While he acknowledged it was a "difficult issue", Mr Howard said he did not
believe it would damage talks on prisoner exchanges or bilateral security
arrangements.

There were reports at the weekend that a member of Indonesia's Foreign
Affairs Commission, Djoko Susilo, had threatened the negotiations for a
prisoner exchange program.

"We will stop the governments [of Indonesia and Australia] trying to swap
the prisoners," the MP was quoted as saying.

"We are trying not to hurt the Australian people, but this is the lowest
level [between] Indonesia and Australia and we want more action taken by
our government against yours. The prisoners will stay in Indonesia - they
won't do their prison time in Australia …"

A leading figure in Indonesia's Golkar party said last night the parliament
would push the President, Susilo Bambang Yudhoyono, to freeze diplomatic
relations with Australia. The Indonesian news agency Antara quoted the
Golkar deputy secretary-general, Priyo Budi Santoso, as calling for more
action. He said allowing the Papuans to stay showed that Australia could
not be trusted.

Federal Government officials said last night they were confident
negotiations on swapping prisoners would continue.

A spokesman for the Justice Minister, Chris Ellison, said: "We understand
that references to the negotiations have been made by a single Indonesian
legislator. Until such time as we receive advice … to the contrary, we
consider it to be business as usual."

The Government also distanced itself from reports that three Papuans had
reportedly sought asylum in neighbouring Papua New Guinea just days after
42 of their countrymen were given visas to stay in Australia.

The head of National Solidarity for Papua, Bonar Tigor Naipospos, said the
three students had fled to Papua New Guinea last Thursday after riots in
which five members of the Indonesian security forces were killed by
demonstrators.

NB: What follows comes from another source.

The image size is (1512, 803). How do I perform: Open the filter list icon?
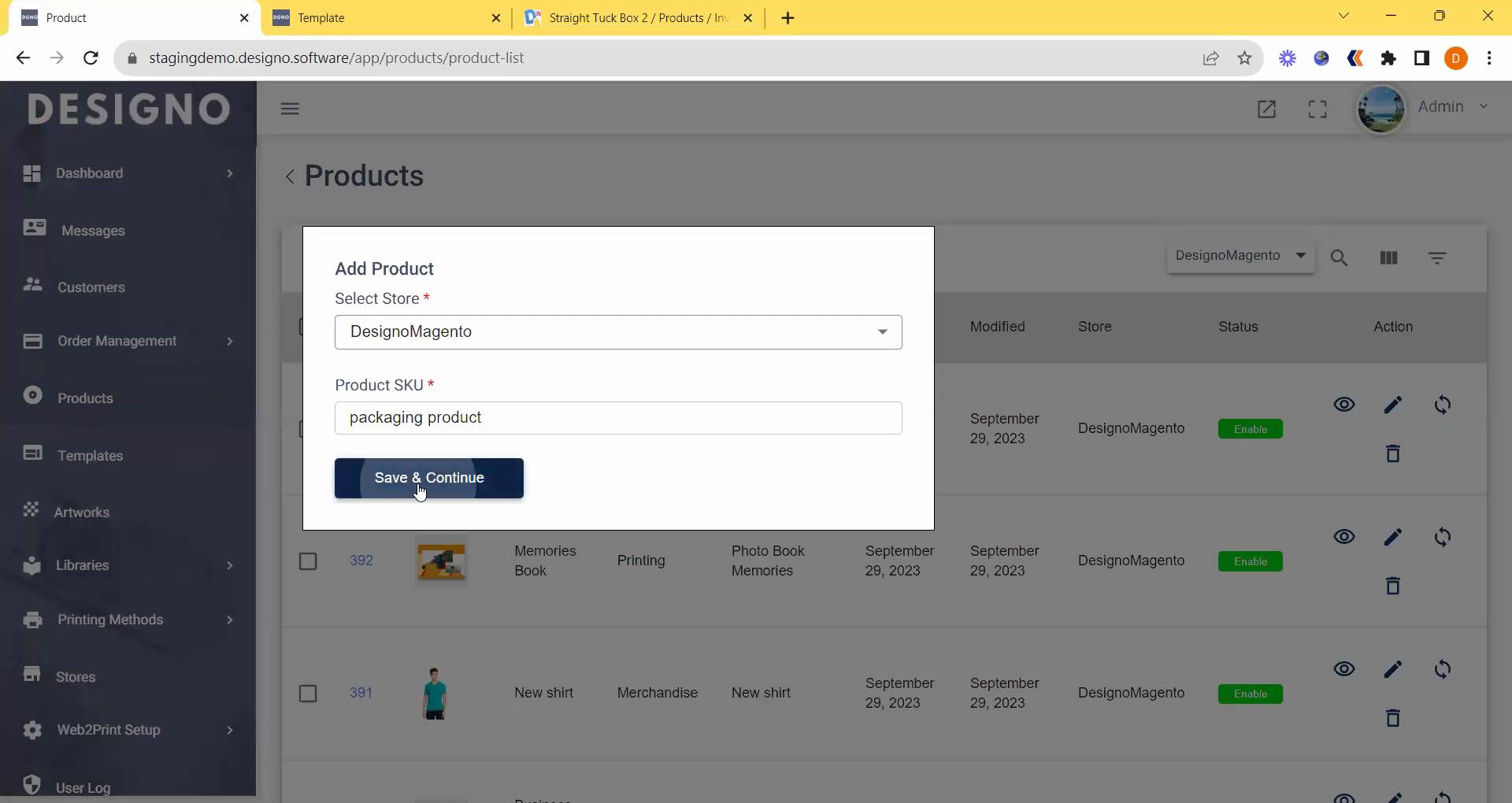click(1436, 258)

The demonstrations, organised by students in the provincial
capital, Jayapura, were aimed at the giant Freeport goldmine.

Mr Howard said he had not received independent verification of the claim.
"Anybody who thinks that [Friday's] decision is some kind of green light
for people to resume unauthorised arrivals in this country will be very
sadly mistaken," he said.

http://smh.com.au/news/national/visa-tension-no-threat-to-indonesian-ties-says-pm/2006/03/26/1143330931512.html

===========================================
13. Jakarta postpones bird flu agreement over Papuan visas
===========================================

ABC ONLINE NEWS
Monday, March 27, 2006. 8:50pm (AEDT)

Australia's envoy to Jakarta has insisted that Australia wants Papua to
remain a part of Indonesia as he sought to defuse anger over visas granted
to refugees from the province.

His attempt to smooth over the worst incident between the nations in almost
a decade came as Indonesia postponed signing an agreement on Australian
assistance to fight bird flu with $10 million of funding.

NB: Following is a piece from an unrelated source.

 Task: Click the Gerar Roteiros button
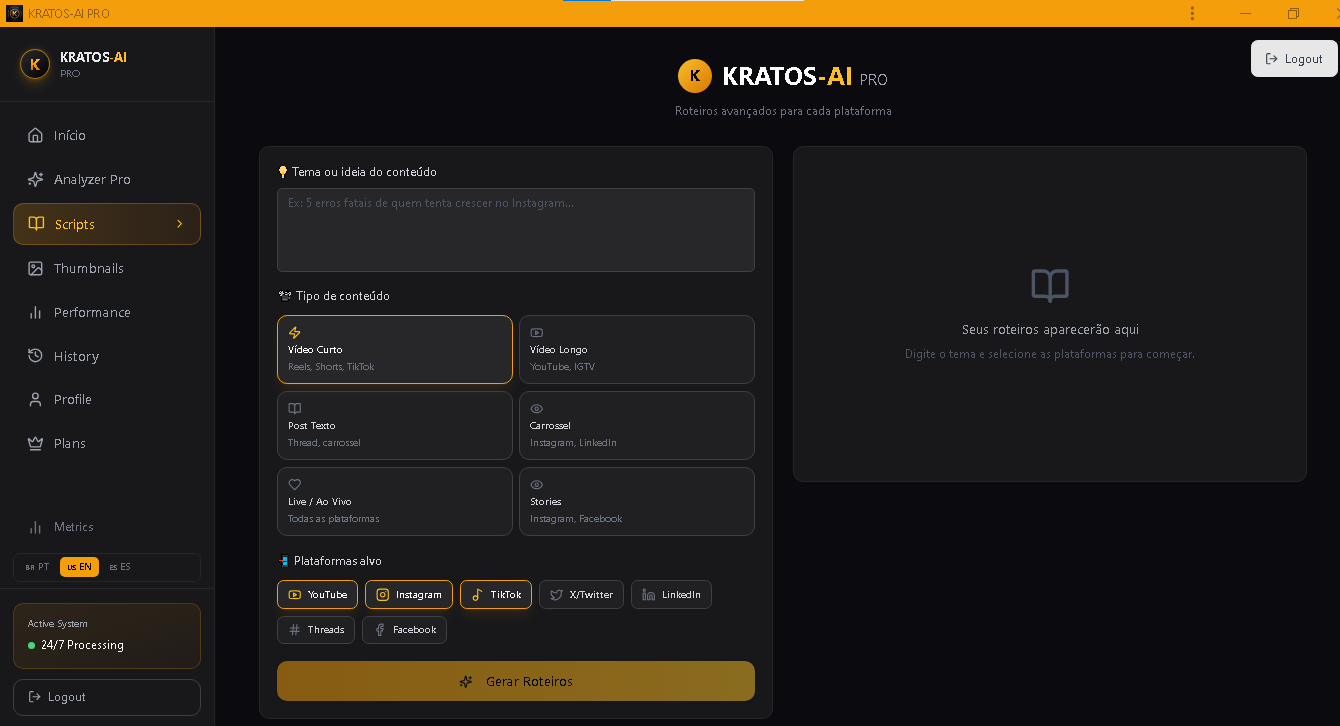point(516,681)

"This postponement is linked to the granting of the visas," Lalu Mara
Satria Wangsa, from the Indonesian welfare minister's office, told AFP.

"The Government has one voice on this," he said, adding that the agreement
would be signed when "diplomatic relations are more conducive" to it.

Australia's ambassador to Indonesia Bill Farmer told reporters that The
Federal Government wholeheartedly backed Indonesian rule over Papua,
echoing Prime Minister John Howard's conciliatory words over the weekend.

"The Australian Prime Minister, our Foreign Minister and the Australian
Government have made it very clear in recent days that Australia recognises
Papua as an integral part of Indonesia, and we do not support, and will not
support, separatism in Indonesia," Mr Farmer told reporters.

Speaking after talks with Indonesian Defence Minister Yuwono Sudarsono, Mr
Farmer repeated that "the Government's position is that Australia
unreservedly and strongly recognises Papua as part of Indonesia."

The statement came as anger mounted here after temporary visas were given
to all but one of 43 Papuans who landed in Australia in January seeking
asylum, citing persecution and genocide by the Indonesian military in Papua.

Indonesia recalled its ambassador to Jakarta in protest last Friday.

"We understand that this issue has been a difficult one for Indonesia,
but... we were obliged by Australian laws and international obligations to
process their applications for visas," Mr Farmer said.

Mr Farmer also denied accusations that the Government quickly granted the
visas while being tough on illegal immigrants from countries such as Iraq
and Afghanistan.

"The facts are that of the some thousands of asylum-seekers from
Afghanistan and Iraq, about 90 per cent of those people were given visas,"
he said.

Protests over the visas were reported in three Indonesian cities today.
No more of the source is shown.